The headline read as follows: "Chrishawn Hopkins Dismissed from Butler Basketball Squad."
I'm already tired of hearing how Butler has the depth and talent to replace Hopkins.
Let's call it what it is: The Bulldogs losing their starting guard is a significant blow, especially if Brad Stevens & Co., are set to make legitimate noise in their first season in the A-10. This Butler team had just about everything in place to make a run for the Atlantic 10 crown in its inaugural campaign, but the loss of Hopkins is major.
He was arguably the team's most talented player.
Well, now he's gone -- a casualty of a repeat rules violation.

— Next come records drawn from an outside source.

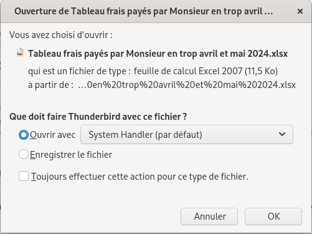The height and width of the screenshot is (234, 312).
Task: Click the xlsx spreadsheet file icon
Action: click(x=20, y=52)
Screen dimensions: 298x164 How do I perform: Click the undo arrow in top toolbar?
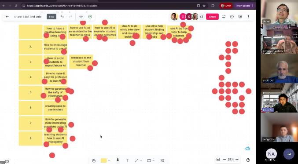tap(62, 17)
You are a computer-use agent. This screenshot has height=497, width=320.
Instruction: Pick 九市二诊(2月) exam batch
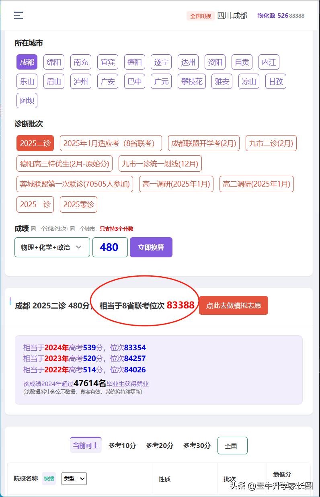click(271, 143)
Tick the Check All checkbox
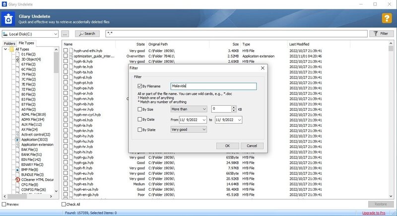397x216 pixels. coord(64,204)
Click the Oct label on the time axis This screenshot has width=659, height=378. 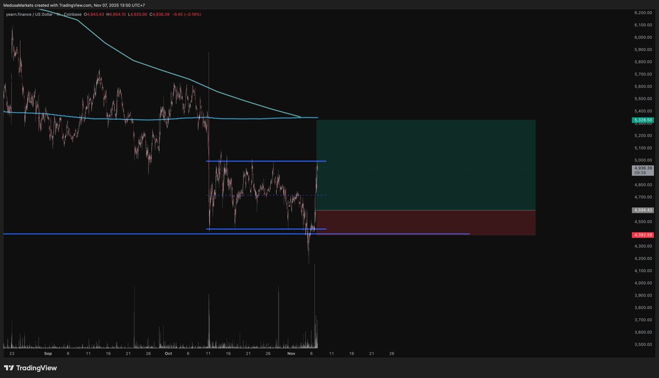coord(168,353)
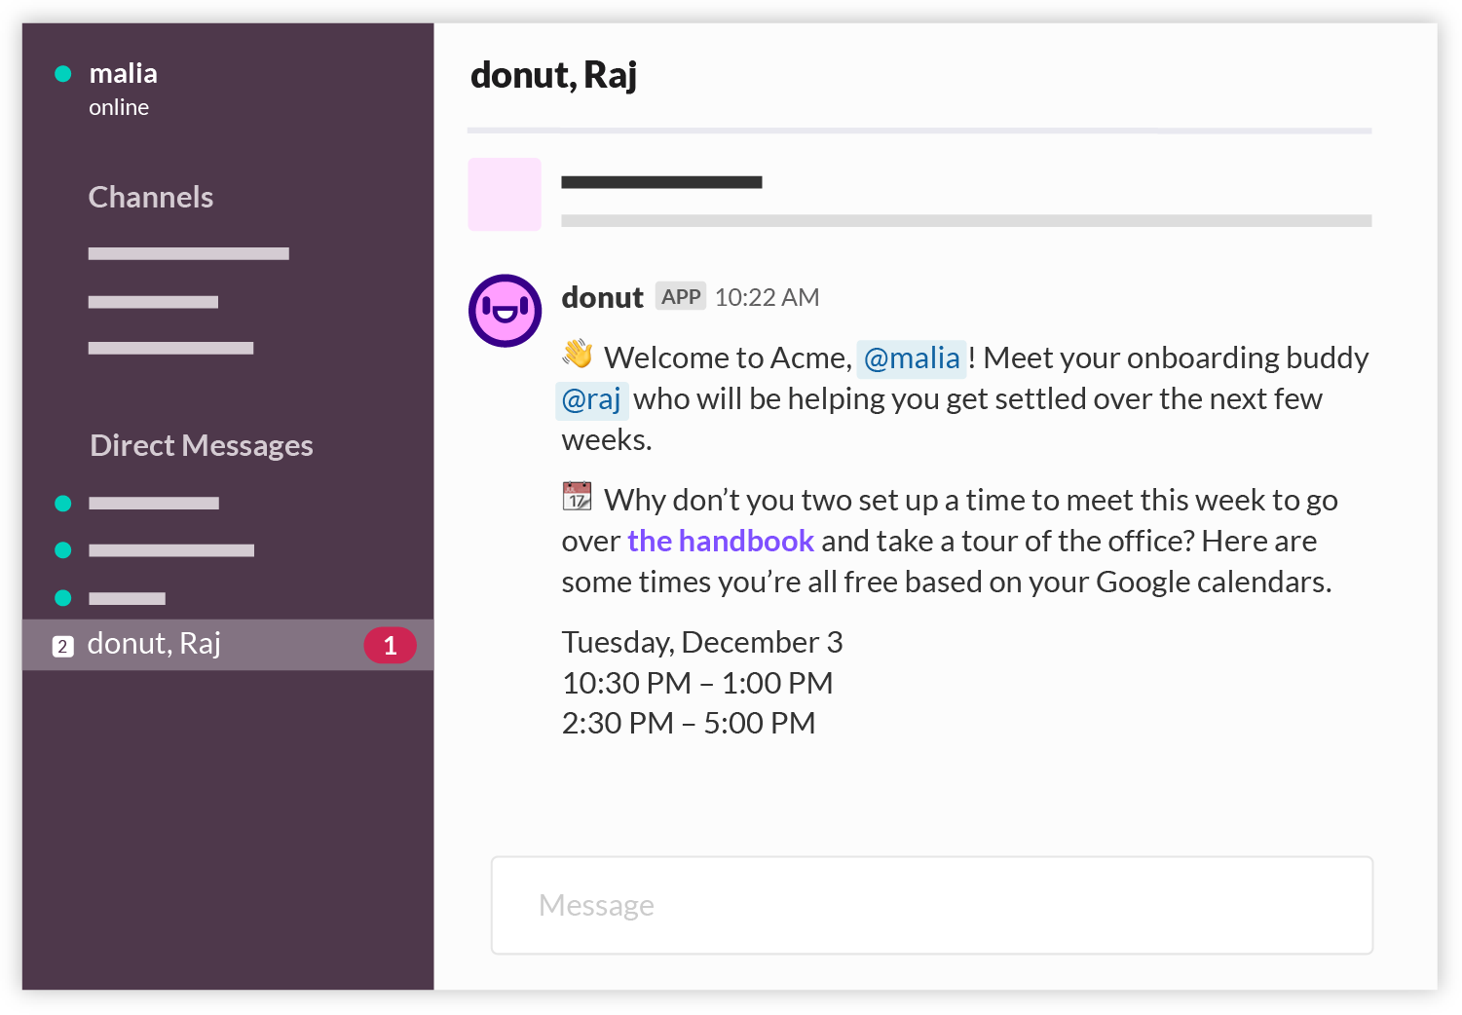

I"m not sure exactly what the 6-foot-1 guard did to earn the boot, but he was set to be a major piece of why Butler would return to national relevance after a one-year hiatus.
He averaged 9.1 points in just 23 minutes per game last season while starting 24 contests, but this year he was slated to start alongside Arkansas transfer Rotnei Clarke and form one of the most potent backcourts in the entire country. Sure, Stevens still has other options -- Aussie sophomore Jackson Aldridge or freshman shooter Kellen Dunham appear to be the leading candidates.
But they can't replace Hopkins. He's the best athlete on the team (Khyle Marshall is a close second), but he's more than just an athlete. He could shoot it well enough and, more importantly, he can break people down and create his own shot. That's something that he did more effectively than anyone else on the team. Clarke is a shooter who is making the adjustment to the point guard position. Dunham is a straight gunner right now -- and Aldridge is ideally suited as a backup point guard.
Butler needed Hopkins. Badly.
"He's different than anyone else they have," said one coach familiar with the Bulldogs. "He doesn't have to do it within the system. He's able to manufacture things himself."
Now Stevens will have to figure out whether to insert Aldridge in the starting lineup, which may be the right move in an effort to take some of the ballhandling pressure off Clarke. The combo of Clarke and Dunham in the backcourt would give the Bulldogs as prolific a perimeter shooting duo as there is anyone in the country, but defense would be a major concern. There's also the possibility of going with freshman Chris Harrison-Docks.
The starting unit of Clarke, Hopkins, Marshall, Roosevelt Jones and Andrew Smith had it all: Experience, perimeter shooting, athleticism, balance, etc.
Without Hopkins, something is missing. It could wind up being an A-10 crown.